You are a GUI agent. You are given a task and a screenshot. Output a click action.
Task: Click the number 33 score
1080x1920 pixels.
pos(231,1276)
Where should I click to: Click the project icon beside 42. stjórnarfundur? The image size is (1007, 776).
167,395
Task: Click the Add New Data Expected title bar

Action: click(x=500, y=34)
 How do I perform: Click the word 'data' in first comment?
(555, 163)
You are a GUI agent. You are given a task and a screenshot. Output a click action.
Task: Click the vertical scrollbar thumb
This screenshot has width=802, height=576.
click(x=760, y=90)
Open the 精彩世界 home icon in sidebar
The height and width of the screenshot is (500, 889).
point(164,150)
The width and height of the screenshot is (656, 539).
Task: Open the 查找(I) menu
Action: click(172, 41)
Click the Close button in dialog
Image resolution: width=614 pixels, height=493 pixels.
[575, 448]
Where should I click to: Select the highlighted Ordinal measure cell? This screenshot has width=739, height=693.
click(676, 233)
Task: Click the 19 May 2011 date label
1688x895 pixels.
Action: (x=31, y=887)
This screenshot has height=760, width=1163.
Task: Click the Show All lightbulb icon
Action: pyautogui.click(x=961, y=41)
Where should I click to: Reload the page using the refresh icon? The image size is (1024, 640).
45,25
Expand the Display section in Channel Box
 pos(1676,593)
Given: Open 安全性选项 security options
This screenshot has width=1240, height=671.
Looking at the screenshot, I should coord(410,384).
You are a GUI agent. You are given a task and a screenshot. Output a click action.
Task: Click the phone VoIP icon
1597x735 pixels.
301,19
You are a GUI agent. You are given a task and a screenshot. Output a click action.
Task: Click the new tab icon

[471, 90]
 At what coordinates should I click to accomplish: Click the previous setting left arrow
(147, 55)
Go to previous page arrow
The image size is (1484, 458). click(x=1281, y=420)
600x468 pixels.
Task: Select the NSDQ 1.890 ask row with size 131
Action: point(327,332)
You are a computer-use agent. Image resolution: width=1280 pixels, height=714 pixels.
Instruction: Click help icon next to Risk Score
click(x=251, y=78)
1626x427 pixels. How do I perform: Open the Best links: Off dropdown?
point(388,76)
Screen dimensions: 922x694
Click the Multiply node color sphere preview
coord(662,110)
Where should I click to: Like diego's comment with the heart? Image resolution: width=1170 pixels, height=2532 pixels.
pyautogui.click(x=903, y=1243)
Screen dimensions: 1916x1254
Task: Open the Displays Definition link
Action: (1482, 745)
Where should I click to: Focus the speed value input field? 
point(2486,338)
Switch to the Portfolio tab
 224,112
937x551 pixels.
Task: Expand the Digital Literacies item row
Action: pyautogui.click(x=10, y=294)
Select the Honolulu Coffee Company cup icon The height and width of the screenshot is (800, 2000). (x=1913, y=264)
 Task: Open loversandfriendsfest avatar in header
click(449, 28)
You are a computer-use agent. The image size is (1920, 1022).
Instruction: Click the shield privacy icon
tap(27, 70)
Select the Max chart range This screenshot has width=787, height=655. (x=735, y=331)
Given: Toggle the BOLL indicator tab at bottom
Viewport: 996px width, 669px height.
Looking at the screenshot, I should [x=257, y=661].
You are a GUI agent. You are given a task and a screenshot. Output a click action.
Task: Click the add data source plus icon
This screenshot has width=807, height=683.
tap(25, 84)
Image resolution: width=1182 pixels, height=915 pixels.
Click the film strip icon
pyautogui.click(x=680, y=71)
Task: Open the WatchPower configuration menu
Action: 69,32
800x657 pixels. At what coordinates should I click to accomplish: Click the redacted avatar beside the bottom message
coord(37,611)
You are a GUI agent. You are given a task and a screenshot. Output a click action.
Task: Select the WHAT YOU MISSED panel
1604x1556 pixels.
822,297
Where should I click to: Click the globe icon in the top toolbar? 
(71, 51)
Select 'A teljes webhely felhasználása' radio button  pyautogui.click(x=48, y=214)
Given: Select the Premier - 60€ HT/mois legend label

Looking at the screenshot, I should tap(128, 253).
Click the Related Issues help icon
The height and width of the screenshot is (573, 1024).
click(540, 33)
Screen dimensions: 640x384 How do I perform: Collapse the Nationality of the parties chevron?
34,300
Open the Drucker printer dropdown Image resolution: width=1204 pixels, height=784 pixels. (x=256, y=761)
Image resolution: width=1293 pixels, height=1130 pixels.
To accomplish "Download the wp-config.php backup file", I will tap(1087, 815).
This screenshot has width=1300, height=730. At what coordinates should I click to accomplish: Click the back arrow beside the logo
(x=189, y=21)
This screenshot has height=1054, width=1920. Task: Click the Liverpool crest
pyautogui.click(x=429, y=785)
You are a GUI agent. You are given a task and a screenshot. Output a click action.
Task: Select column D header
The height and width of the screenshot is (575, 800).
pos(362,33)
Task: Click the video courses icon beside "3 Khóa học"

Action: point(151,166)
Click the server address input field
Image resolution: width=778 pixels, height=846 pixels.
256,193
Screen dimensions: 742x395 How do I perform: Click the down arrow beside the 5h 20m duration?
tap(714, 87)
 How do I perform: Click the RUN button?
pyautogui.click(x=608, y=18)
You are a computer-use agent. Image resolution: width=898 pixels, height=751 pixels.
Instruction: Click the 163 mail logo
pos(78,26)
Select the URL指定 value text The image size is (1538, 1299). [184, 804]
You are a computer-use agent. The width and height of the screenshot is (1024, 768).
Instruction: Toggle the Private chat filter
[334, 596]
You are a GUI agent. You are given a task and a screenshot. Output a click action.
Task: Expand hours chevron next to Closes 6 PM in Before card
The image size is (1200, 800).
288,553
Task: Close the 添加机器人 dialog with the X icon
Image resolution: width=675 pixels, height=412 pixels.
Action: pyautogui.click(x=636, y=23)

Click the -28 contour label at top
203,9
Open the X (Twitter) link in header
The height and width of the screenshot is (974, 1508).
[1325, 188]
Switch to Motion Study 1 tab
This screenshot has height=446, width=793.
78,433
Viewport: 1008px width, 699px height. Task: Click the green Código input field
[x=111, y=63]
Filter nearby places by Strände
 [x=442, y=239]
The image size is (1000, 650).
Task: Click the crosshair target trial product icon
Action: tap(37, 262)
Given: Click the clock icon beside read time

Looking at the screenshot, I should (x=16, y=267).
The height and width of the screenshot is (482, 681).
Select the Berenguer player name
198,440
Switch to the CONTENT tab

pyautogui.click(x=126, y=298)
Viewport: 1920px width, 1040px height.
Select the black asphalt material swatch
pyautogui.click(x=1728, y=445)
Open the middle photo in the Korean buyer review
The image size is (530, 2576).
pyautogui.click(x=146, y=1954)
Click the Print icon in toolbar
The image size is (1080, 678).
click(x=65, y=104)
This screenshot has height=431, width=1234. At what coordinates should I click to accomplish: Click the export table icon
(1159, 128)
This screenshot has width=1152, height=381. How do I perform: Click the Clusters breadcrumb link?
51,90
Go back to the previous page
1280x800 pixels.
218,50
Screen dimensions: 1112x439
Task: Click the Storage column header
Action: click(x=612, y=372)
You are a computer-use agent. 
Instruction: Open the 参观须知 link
__________
What to produce: Working from the data above, extract solely the lines from the one containing "Task: Click the vertical scrollbar thumb" through the one containing "Click the Close button in dialog", exactly as they appear, both included.

Result of this task:
Task: Click the vertical scrollbar thumb
This screenshot has width=802, height=576.
click(x=760, y=90)
Open the 精彩世界 home icon in sidebar
The height and width of the screenshot is (500, 889).
point(164,150)
The width and height of the screenshot is (656, 539).
Task: Open the 查找(I) menu
Action: click(172, 41)
Click the Close button in dialog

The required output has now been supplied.